Ärzte Zeitung, 16.02.2009

Beidseitige Mastektomie - weniger Krebs

Bei lobulärer Histologie des Ersttumors ist Risiko für Krebs in der kontralateralen Brust mehr als verdreifacht

HOUSTON (ikr). Manche Frauen, denen wegen eines Karzinoms eine Brust entfernt wurde, erwägen aus Angst vor weiteren Tumoren auch die Amputation der anderen Brust. Bei welchen Frauen sich eine solche aggressive Schutzmaßnahme am ehesten lohnt, haben jetzt US-Forscher herausgefunden.

Die Entfernung der Brust reduziert das Rezidivrisiko.

Foto: fux©www.fotolia.de

Brustkrebs-Patientinnen mit einem sehr hohen Risiko für ein Mammakarzinom in der kontralateralen Brust sind nach den Ergebnissen der aktuellen Studie:

  • Frauen mit einem 5-Jahres-Gail- Risiko von mindestens 1,67 Prozent,
  • Frauen mit einem multizentrischen Tumor in der befallenen Brust sowie
  • Frauen, die einen Tumor mit invasiver, lobulärer Histologie in der bereits betroffenen Brust haben.
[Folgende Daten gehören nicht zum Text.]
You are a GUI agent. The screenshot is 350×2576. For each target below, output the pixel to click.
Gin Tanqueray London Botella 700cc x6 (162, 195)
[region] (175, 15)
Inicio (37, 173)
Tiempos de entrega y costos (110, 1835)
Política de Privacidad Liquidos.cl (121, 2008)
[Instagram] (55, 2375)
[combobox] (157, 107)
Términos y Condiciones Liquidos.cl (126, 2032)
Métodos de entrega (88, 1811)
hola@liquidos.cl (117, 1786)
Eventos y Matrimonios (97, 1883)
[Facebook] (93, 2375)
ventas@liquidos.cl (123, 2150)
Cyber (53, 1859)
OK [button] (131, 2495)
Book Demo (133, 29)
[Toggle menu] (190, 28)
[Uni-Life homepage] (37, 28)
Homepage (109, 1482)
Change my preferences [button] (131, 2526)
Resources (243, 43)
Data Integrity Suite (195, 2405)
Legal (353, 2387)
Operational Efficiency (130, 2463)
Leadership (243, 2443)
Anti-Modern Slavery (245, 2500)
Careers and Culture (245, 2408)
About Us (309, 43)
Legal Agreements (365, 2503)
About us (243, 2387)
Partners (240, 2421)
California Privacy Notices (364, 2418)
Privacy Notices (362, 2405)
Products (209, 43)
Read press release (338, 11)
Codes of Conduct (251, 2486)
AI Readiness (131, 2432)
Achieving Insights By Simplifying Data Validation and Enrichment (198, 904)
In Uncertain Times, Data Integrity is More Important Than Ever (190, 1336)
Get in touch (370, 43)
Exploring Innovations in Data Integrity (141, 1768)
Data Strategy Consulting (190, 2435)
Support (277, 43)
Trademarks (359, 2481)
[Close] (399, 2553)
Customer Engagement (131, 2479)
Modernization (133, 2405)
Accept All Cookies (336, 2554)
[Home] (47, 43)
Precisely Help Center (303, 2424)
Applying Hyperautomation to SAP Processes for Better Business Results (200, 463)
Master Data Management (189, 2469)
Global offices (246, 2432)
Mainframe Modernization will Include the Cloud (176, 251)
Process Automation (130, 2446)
Die Arbeitsgruppe um Professor Kelly K. Hunt aus Houston in Texas /  USA hat jetzt die Krankendaten von 542 Frauen mit einseitigem Brustkrebs analysiert, die sich einer kontralateralen Mastektomie unterzogen (Cancer online, 26. Januar 2009).

Die Amputation der kontralateralen Brust hatte nach Angaben der US-Forscher einen großen Schutzeffekt. Bei 25 Frauen (4,6 Prozent) wurde ein okkultes Karzinom in der gegenüberliegenden Brust diagnostiziert. Dabei hatten sich die drei zuvor genannten Parameter als starke, unabhängige Risikofaktoren herauskristallisiert. Genauer gesagt: 13 der betroffenen Frauen hatten ein Gail-Risiko von mindestens 1,67 Prozent. Das Risiko für einen kontralateralen Tumor war bei ihnen um den Faktor 3,5 erhöht.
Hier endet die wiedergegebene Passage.